ARTICLE:
United States District Court, D. Columbia
Mar 25, 2005
Civil Action 02-1496 (HHK) (D.D.C. Mar. 25, 2005)

Summary

denying reimbursement for fees incurred so far ahead of a hearing "as to preclude a meaningful relationship with the hearing, absent some explanation from plaintiffs' counsel"

Summary of this case from McNeil v. District of Columbia

Opinion

Civil Action 02-1496 (HHK).

March 25, 2005


MEMORANDUM OPINION


Theodore Czarniewy, a minor, by his parents and next friends, Kevin and Mary Louise Czarniewy, and twelve other minors and their parents and next friends ("plaintiffs"), bring this suit against the District of Columbia Public School ("DCPS") for reimbursement of attorneys' fees and costs incurred in pursuing administrative complaints against DCPS. Plaintiffs brought these actions under the Individuals with Disabilities Education Act ("IDEA"), 20 U.S.C. § 1400 et seq. Before the court is plaintiffs' motion for summary judgment [#10]. Upon consideration of plaintiffs' motion, the opposition thereto, and the record of the case, the court concludes that the motion must be granted in part.

I. BACKGROUND INFORMATION

Plaintiffs, thirteen students with disabilities and their parents, were all prevailing parties in due process hearings or settlement agreements under the IDEA, 20 U.S.C. § 1400 et seq. They claim a total of $119,911.99 in attorneys' fees and costs, which due to partial payment by DCPS had dropped to $109,671.74 at the time they moved for summary judgment, Pls.' Mot. for Summ. J. at 12, and now stands at $38,349.13. Pls.' Notice of Filing (February 7, 2003) at 1, 3-4. DCPS contests various aspects of plaintiffs' fee request.

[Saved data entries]
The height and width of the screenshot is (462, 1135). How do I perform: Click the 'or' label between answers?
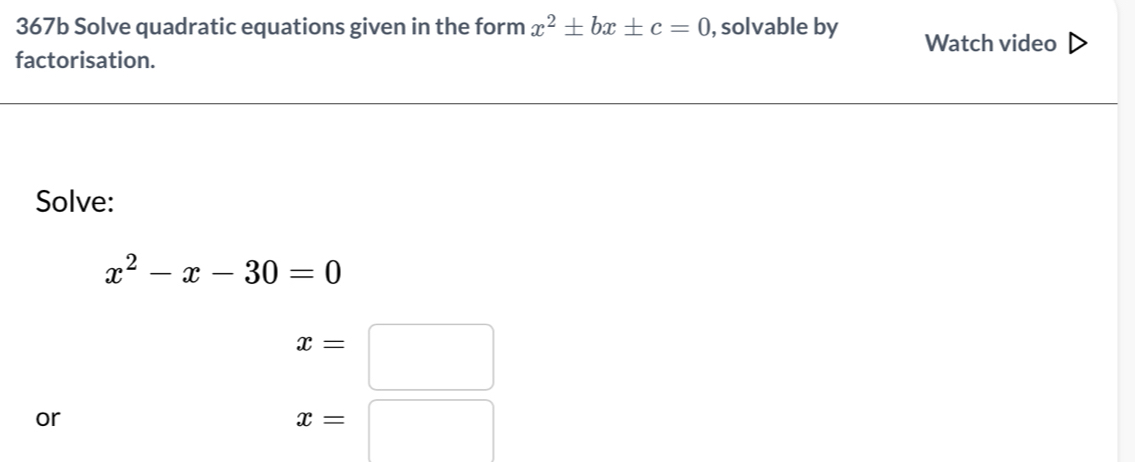48,418
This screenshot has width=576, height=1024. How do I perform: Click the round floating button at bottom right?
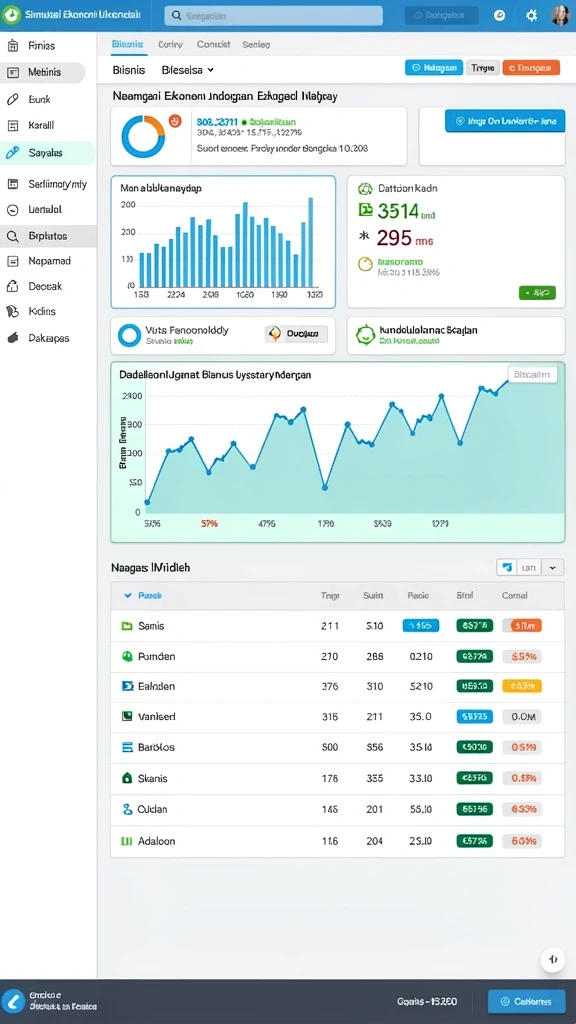(553, 959)
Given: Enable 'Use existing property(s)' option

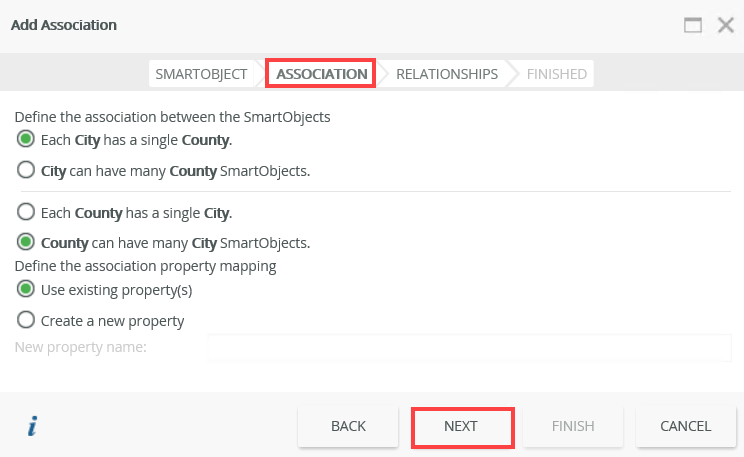Looking at the screenshot, I should coord(26,290).
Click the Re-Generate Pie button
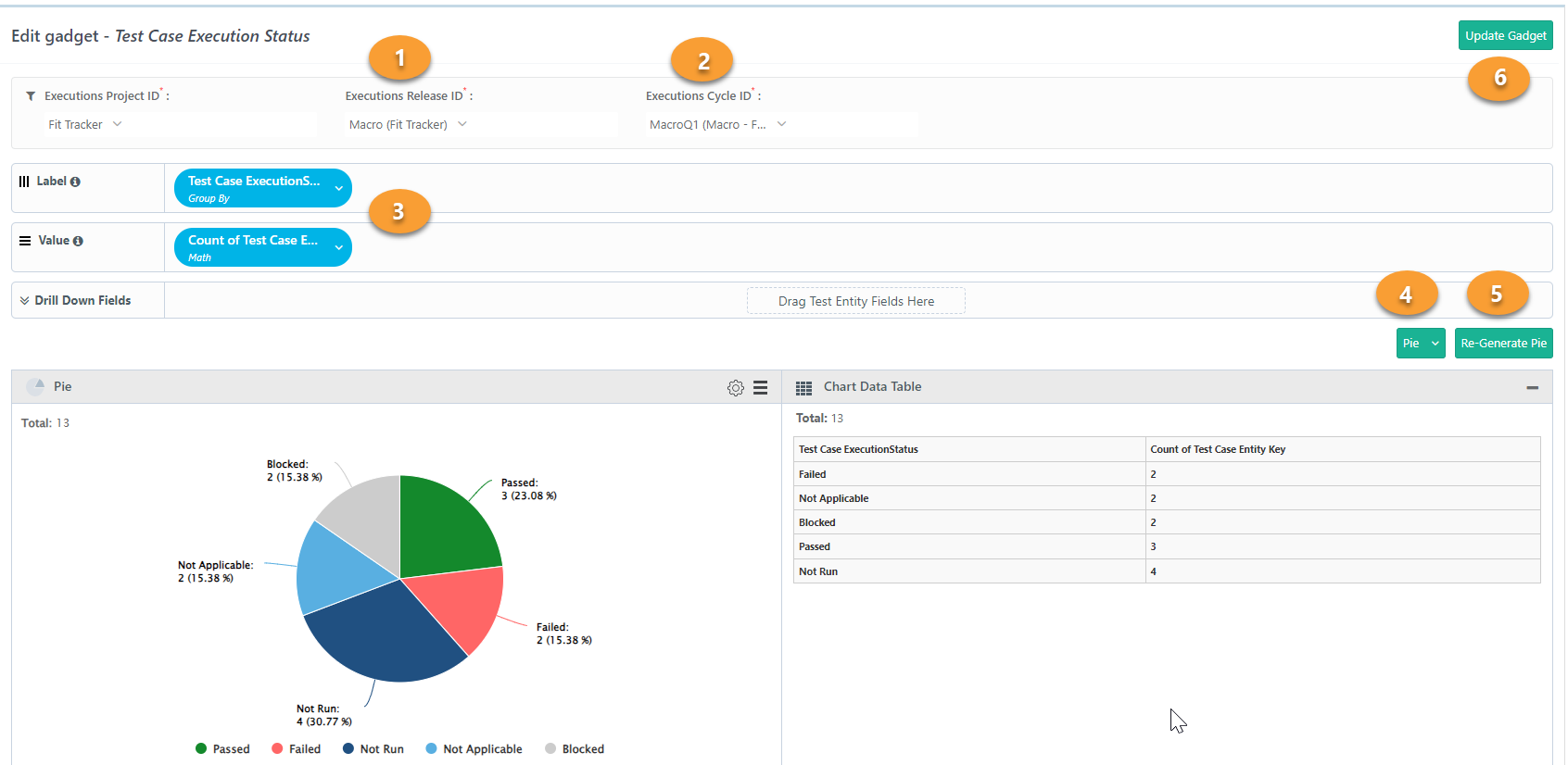This screenshot has height=765, width=1568. tap(1504, 343)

WORK TO DO:
1. According to the court opinion, why had the fees and costs the plaintiffs claimed fallen from $119,911.99 to $109,671.74 by the time they moved for summary judgment?
2. List every dollar amount that appears in the court opinion.
3. Write out the passage of the court opinion from "March 25, 2005" up to and including "granted in part.".

RESPONSES TO THE EXERCISE:
1. The amount had dropped because DCPS had made a partial payment.

2.
- $119,911.99
- $109,671.74
- $38,349.13

3.
March 25, 2005


MEMORANDUM OPINION


Theodore Czarniewy, a minor, by his parents and next friends, Kevin and Mary Louise Czarniewy, and twelve other minors and their parents and next friends ("plaintiffs"), bring this suit against the District of Columbia Public School ("DCPS") for reimbursement of attorneys' fees and costs incurred in pursuing administrative complaints against DCPS. Plaintiffs brought these actions under the Individuals with Disabilities Education Act ("IDEA"), 20 U.S.C. § 1400 et seq. Before the court is plaintiffs' motion for summary judgment [#10]. Upon consideration of plaintiffs' motion, the opposition thereto, and the record of the case, the court concludes that the motion must be granted in part.